9. Giving an anxious consideration to the comparable cases cited by both the parties, specially those decided by this court, I am of the opinion that

the amount of compensation awarded as general damages and as compensation for mental pain and suffering by the Tribunal appears to be

inordinately high and deserves to be reduced to Rs. 15,000/- and Rs. 5,000/- respectively. That would be just and adequate. The award on the

heads of loss of salary (Rs. 2,968/-) and as compensation for reimbursement for expenses incurred on special diet and medicines (Rs. 1,000/-) are

upheld.

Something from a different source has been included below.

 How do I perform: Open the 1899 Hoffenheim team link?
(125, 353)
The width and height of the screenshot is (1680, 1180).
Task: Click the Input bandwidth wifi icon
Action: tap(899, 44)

The claimant/respondent No. 1 is held to be entitled to an amount of Rs. 23,968/-in all. The claimant is a clerk and nothing has been

brought on record to show that on account of injury sustained in the leg his working efficiency for clerical job has been reduced. Also, the direction

of the Tribunal to tax the counsel''s fee at Rs. 2,000/- deserves to be set aside which should have been taxed as per scale.

10. The appeal is partly allowed. In supersession of the award of the Tribunal, it is directed that the claimant/respondent No. 1 shall be entitled to a

compensation of Rs. 23,968/- with interest at the rate of 12 per cent per annum (in place of 9 per cent per annum as ordered by the Tribunal) from

the date of the application till realisation. The claimant/respondent No. 1 shall also be entitled to his costs before the Tribunal but the counsel''s fee

shall be included in the costs as per scale. Costs in this court shall be borne by the parties as incurred. Counsel''s fee as per schedule, if certified.